Affordable housing presses on despite plunging property values

By Jennifer LeClaire | January 26, 2010 01:30PM

When the market is pushing prices down to decade-long lows, does South Florida need to create explicitly affordable housing?

A recent industry conference for tax credit developers brought the issue front and center as some market participants questioned the need for additional low-income housing in the region, where property values have dropped more than 40 percent in two years, based on the benchmark S&P/Case-Shiller Home Price Indices.

Organized by San Francisco-based certified public accounting firm Novogradac & Company, this year’s conference addressed issues affecting low-income housing tax credit developers, such as identifying ways to handle economic challenges, resurrecting stalled projects, and financing structures.

But many South Florida industry watchers aren’t convinced that the local market needs more affordable housing projects. In fact, with a housing glut and devalued properties, experts said more affordable housing could prolong the recovery.

Consider the sharp declines.

According to the Florida Association of Realtors, median home prices in Fort Lauderdale rose 85 percent between 2003 and 2006, reaching about $370,000 for an average home. Since then, values have been roughly cut in half.

What’s more, Miami alone has produced about 23,000 new condo units since 2003 — and many of them have been foreclosed upon, auctioned or otherwise sold for pennies on the dollar or rented at heavy discounts.

With all this in mind, Florida Senator Steve Geller, a partner at the Greenspoon Marder law firm in Fort Lauderdale and former chairman of the Florida Senate Committee on Comprehensive Planning, which deals with affordable housing, said he’s still skeptical about the need for new developments to break ground.

“Most affordable housing developers are not active in South Florida and may not be for some time,” Geller said. “The attraction to this type of development used to be low-interest federal loans and state tax benefits available to build low-income housing. Now it makes no sense to build because you can buy properties for less than you can build them, and affordable housing rents, government-assisted or not, are subject to the comp prices.”

Christian Cámara, director of the Florida Insurance Project for the Heartland Institute, a national non-profit research and education organization headquartered in Chicago, agreed: “Affordable housing development in South Florida is all but paralyzed.”

With only $30 million available in the 2009-2010 state budget to subsidize affordable housing projects, developers looking for building opportunities are forced to get creative with funding sources. Miami-based affordable housing developer Carlisle Development Group is finding some success by partnering with local non-profits.

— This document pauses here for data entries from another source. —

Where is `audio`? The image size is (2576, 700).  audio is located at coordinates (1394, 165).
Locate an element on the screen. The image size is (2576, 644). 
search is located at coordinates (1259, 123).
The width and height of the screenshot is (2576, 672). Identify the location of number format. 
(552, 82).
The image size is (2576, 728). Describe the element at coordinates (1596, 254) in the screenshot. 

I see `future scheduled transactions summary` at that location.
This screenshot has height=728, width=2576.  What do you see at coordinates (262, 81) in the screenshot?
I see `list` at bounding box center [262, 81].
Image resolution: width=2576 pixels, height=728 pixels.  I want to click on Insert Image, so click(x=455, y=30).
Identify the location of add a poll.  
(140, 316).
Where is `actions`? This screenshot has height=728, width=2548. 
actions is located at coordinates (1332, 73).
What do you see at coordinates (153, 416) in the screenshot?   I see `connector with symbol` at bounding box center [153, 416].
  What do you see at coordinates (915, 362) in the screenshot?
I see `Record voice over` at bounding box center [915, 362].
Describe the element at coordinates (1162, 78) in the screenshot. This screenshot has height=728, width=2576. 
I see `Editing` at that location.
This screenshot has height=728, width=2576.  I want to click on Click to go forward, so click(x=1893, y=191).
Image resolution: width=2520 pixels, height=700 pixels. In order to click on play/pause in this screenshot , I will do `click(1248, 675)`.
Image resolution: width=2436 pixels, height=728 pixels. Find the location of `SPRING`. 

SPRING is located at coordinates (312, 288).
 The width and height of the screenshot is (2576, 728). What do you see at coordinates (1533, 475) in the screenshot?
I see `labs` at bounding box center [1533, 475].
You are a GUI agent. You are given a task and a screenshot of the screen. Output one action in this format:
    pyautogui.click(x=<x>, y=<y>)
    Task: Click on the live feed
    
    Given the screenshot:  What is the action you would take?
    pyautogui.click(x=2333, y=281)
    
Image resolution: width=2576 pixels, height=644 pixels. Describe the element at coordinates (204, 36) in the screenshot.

Carlisle recently opened two affordable housing developments, including Miami’s Poinciana Grove, a $23 million community for seniors. The 80-unit high-rise building opened last November and is 100 percent leased. Meanwhile, Carlisle’s Village Allapattah, a $68 million mixed-use 200-unit affordable housing project opened in Miami in December and is also 100 percent occupied.

Carlisle is forging ahead with two new projects: a 100-unit, 10-story high-rise in Miami’s Brownsville Transit Village and phase two of Village Allapattah. Both projects are scheduled to go vertical within the next two to four months — and both projects rely on partnership funding from local non-profits.

Carlisle is partnering with St. Agnes Church in Overtown on the Brownsville project, which also won $15 million in state tax credits. The developer is working with the YMCA Carver as a non-profit partner on Village Allapattah.

Although the environment is more challenging and there has been political and investor second-guessing about the need for affordable housing, Matt Greer, CEO of Carlisle, is confident that the need still exits for affordable housing in South Florida.

“I wouldn’t be moving forward — and the banks and investors wouldn’t be moving forward — if there wasn’t tremendous demand for affordable housing,” Greer said. “We still need workforce housing units that will remain affordable long-term. Affordable housing is an economic development issue that doesn’t go away.”